Before stepping into the interview about the legislative session, Kelly signed a proclamation declaring May to be Kansas Beef Month. She did so in an open-sided barn on the farm owned by Phil and Rhonda Perry, who have been involved in the cattle industry for more than 40 years on land owned by the family for six generations.

“I want to thank you for having this event essentially outdoors. So, for the first time in well over a year I haven’t had to wear a mask. This feels absolutely fantastic,” she said.

She said Kansas was known internationally for producing high quality beef and the industry remained critical to the state’s economic success. Kansas ranked third in the nation with 6.5 million cattle on ranches and in feed yards. She said beef and beef product exports from the state totaled nearly $1.5 billion in 2020, placing the state first in the United States.

“The beef industry contributes more than $14 billion directly to the state’s economy and is the largest single sector in the industry,” Kelly said. “My administration will do all we can to support you and ag workers across the state to ensure that together we carry on the legacy of agricultural excellence for generations to come.”

Phil Perry, owner of a 400-cow herd that produces calves marketed to feedlots, helps introduce Gov. Laura Kelly for the signing of a proclamation designating May as Kansas Beef Month. (Tim Carpenter/Kansas Reflector)

Phil Perry, who is president-elect of the Kansas Livestock Association, said the family owned a herd of about 400 mostly Angus cows. Their calves are born in the spring and generally sold after weaning to operators of feed yards.

“The business is okay,” he said. “Our segment of the beef market is okay.”

Mike Beam, secretary of the Kansas Department of Agriculture, said the state’s livestock industry thrived due to abundant grassland forage and grain crops, access to good water and the dedication of 27,000 ranchers and farmers across Kansas.

“These operations are over 90%, according to the data, owned and operated by families.
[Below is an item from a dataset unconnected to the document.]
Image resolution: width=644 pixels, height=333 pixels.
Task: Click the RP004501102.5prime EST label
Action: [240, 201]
That’s something that has always inspired me,” he said.

Beam said the export market had picked up and profitability of the fed-cattle market was stronger than in the past several years. Kansas cow-calf operators are optimistic about the future, he said.

Gov. Laura Kelly joins Kansas agriculture secretary Mike Beam, left, Lawrence Sen. Marci Francisco, center, and members of the Perry family for signing of a measure declaring May to be Kansas Beef Month. (Tim Carpenter/Kansas Reflector)
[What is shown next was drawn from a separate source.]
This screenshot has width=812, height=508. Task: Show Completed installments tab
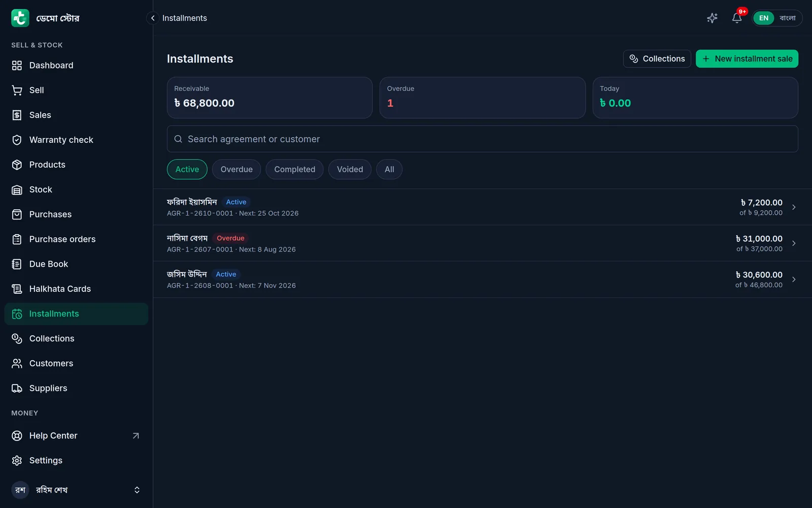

He said the pandemic had an unsettling influence on the beef industry with suspension of sales to hotels and restaurants, but the governor remained focused on “the numbers, the science and the facts — not on politics. I know that’s all agriculture has always wanted people to do is make policy decisions on the facts and science.”

In the pandemic, Kelly declared livestock processing plants in Kansas essential businesses.

Tracy Thomas, vice president of marketing for U.S. Premium Beef in Kansas City, Missouri, said demand for beef was at a 30-year high.

Consumers hungry for quality beef raised expectations during the past quarter century and producers responded by doubling the percentage of beef grading at choice or better to 80%, he said.

“That gave producers a clear target to shoot at,” Thomas said. “We’re very bullish on beef, pardon the pun.”